Frédéric Schiffter, « Je chute, donc je pense », Pensées d'un philosophe sous Prozac, Milan.

David Farreny, 12 mai 2024
évidée

Il y a, dans ces aménagements d’accords, dans ces retraits, quelque chose qui transgresse les catégories, qui leur fait franchir des frontières. D’accords, ils deviennent blocs, sons, énigmes, gestes, ponctuations, sidérations, carrefours. De la catégorie relevant de l’harmonie, ils passent à la catégorie d’événements, d’objets sonores, et peuvent même à l’occasion sembler appartenir au domaine de la mélodie (ce sont alors des sortes de super-notes, des notes épaissies, chargées, obèses, opaques, saturées). De l’accord, on est passé au désaccord, et, pour revenir encore à lui, il n’est guère surprenant qu’un Thelonious Monk ait aimé ça. C’est une manière de nier l’opposition binaire entre consonance et dissonance, en donnant à cette dernière un aspect clownesque et provocant qui à la fois la met en exergue et la rend acceptable, comme un tic nous inquiète et nous rassure, car il est le signe de l’être-là, pathologiquement singulier, du corps qui fait irruption, qui se met à parler tout seul, à faire (des) signes, qui clignote. Le piano de Monk est à l’évidence impur. Il laisse passer des morceaux non digérés, il est indécent, c’est comme un corps non-réparé, ou non-apprêté, un corps incivil qui laisse paraître ce que d’ordinaire on cache dès lors qu’on est en présence d’autrui.
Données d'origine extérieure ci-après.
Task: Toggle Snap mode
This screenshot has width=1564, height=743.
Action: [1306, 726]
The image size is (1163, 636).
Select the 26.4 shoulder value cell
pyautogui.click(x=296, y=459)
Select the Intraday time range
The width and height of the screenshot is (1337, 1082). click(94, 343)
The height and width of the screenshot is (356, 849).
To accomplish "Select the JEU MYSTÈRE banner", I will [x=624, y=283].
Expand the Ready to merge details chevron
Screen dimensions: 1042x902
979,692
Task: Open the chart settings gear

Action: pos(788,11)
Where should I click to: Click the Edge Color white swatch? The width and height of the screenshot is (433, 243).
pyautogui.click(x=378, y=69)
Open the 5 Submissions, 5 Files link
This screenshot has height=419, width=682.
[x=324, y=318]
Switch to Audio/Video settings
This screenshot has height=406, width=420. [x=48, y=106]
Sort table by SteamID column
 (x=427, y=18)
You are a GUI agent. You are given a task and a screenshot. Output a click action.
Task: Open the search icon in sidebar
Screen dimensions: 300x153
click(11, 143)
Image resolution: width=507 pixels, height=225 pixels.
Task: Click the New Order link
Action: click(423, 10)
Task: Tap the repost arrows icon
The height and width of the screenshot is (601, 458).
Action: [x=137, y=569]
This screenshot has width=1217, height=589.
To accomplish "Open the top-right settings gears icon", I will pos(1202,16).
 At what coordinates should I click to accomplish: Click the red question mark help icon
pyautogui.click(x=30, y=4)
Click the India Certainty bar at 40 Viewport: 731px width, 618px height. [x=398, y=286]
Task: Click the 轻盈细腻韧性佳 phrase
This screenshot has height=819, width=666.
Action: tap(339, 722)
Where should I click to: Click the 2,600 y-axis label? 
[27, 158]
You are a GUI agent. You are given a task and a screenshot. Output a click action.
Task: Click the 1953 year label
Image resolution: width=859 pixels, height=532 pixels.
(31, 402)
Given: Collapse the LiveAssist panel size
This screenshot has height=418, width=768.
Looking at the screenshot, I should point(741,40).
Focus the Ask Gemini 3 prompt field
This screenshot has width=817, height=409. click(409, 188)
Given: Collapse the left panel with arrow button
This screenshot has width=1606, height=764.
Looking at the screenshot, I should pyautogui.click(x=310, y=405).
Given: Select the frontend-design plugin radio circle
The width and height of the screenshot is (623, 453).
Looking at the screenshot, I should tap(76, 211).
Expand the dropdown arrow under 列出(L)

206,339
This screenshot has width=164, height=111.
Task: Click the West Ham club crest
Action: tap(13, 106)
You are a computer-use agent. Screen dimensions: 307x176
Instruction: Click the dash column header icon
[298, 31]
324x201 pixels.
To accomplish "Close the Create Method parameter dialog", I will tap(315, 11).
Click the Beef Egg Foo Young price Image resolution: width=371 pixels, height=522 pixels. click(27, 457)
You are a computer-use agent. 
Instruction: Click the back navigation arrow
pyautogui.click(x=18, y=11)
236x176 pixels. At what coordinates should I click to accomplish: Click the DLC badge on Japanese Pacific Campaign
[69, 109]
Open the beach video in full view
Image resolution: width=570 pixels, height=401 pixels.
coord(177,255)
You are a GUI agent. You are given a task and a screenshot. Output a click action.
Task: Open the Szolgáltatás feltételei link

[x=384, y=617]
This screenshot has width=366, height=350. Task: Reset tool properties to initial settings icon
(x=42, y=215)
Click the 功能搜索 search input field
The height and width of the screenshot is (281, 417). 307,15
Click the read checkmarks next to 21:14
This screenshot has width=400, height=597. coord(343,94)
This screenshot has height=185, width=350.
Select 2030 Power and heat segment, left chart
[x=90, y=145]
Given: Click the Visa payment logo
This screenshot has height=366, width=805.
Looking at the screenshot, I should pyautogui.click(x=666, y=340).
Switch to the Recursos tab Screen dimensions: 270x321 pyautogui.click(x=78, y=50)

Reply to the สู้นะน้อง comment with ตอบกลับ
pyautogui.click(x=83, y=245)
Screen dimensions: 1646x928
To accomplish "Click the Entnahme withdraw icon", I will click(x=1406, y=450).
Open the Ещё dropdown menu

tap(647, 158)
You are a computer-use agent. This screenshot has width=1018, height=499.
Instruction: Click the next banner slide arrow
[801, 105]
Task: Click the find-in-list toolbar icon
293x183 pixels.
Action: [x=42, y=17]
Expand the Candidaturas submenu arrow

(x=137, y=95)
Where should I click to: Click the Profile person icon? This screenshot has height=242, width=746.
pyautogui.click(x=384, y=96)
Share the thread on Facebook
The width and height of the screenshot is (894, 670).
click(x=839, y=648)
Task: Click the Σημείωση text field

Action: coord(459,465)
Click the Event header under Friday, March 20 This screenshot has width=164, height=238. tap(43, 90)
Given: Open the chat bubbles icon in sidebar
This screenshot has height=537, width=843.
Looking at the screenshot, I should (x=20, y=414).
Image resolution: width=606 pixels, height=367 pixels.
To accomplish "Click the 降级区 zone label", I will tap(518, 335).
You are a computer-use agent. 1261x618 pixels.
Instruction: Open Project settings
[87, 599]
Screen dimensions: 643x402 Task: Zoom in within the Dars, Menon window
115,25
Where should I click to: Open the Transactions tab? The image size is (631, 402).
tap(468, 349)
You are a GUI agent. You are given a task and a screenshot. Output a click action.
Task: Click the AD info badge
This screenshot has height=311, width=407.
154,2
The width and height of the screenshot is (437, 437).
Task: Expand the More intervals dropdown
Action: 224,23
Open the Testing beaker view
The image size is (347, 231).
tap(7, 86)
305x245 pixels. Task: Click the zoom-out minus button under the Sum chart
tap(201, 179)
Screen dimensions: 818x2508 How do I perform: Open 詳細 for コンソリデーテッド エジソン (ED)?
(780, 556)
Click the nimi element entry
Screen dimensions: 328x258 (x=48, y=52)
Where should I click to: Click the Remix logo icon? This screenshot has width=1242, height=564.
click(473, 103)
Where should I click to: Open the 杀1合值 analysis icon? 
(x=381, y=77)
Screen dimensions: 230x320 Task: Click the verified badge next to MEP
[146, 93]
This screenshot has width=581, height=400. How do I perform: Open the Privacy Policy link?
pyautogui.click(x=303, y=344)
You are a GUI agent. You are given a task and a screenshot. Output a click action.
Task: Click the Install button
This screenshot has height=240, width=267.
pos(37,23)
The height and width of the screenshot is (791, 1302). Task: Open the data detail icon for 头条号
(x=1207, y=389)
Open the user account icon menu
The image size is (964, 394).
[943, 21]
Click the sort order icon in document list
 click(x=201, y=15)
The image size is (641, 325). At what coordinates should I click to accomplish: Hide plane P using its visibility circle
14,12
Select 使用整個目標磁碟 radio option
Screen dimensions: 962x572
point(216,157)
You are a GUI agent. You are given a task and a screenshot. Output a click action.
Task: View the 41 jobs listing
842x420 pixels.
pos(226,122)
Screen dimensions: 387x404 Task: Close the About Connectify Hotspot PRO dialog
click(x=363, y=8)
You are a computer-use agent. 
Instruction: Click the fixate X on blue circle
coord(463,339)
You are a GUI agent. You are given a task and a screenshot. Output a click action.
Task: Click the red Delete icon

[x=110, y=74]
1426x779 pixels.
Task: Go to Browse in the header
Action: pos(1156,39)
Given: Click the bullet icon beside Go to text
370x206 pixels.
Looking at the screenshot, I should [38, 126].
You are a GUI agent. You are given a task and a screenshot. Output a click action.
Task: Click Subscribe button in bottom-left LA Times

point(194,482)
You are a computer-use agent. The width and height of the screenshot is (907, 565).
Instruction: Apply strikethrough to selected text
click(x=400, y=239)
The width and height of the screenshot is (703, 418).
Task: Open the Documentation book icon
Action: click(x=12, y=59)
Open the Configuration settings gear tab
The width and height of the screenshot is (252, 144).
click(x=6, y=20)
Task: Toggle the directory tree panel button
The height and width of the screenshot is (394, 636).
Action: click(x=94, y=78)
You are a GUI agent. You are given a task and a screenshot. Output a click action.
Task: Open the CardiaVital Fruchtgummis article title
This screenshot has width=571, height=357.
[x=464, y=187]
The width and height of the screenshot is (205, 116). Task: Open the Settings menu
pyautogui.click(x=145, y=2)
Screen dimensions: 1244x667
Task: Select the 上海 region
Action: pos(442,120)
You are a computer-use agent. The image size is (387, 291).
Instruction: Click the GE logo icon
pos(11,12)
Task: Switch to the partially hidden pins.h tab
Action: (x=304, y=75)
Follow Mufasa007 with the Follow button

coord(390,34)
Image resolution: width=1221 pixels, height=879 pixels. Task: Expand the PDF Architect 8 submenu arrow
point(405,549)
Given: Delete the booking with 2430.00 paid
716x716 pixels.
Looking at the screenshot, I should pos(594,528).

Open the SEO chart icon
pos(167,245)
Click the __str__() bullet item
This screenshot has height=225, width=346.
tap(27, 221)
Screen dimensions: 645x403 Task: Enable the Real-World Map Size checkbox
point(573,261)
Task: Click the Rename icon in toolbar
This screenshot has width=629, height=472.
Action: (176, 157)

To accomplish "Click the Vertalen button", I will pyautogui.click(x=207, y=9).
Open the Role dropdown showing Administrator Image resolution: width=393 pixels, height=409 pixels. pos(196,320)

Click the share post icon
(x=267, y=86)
Ce qui fascine, chez Thelonious Monk, c’est l’apparente contradiction entre ce que je viens de décrire et la nonchalance inimitable de son style. Il n’y a rien d’hystérique, chez lui. Il a toujours l’air de se promener, de flâner, le nez en l’air et les mains dans les poches. Il n’est pas nécessaire de brailler lorsqu’on est porteur d’une telle singularité. Au contraire. Hurler serait redondant et de mauvais goût. Sa musique semble se mouvoir dans un registre extrêmement mince, étroit, mais dans cet habitat exigu, elle utilise tous les angles, toutes les couleurs (non, pas toutes), et un vocabulaire qui trouve instantanément les mots les plus nus, sinon les plus crus. Sa manière de ne pas être d’accord avec le monde n’est pas tapageuse, mais j’imagine que face à lui, on devait savoir ce qu’il avait mangé à son dernier repas. Son intérieur est apparent, ses muqueuses nous sont familières, ce n’est pas sa pensée, qu’on connaît, c’est sa physiologie. Son instinct lui a imposé un corps qui monologue : même quand il joue avec d’autres il est seul. Il a compris comme personne qu’en retranchant on ajoutait, et il va jusqu’à se retirer lui-même de l’harmonie, c’est la virtuosité qu’il a inventée, une virtuosité en creux et bosses, une virtuosité évidée, trouée.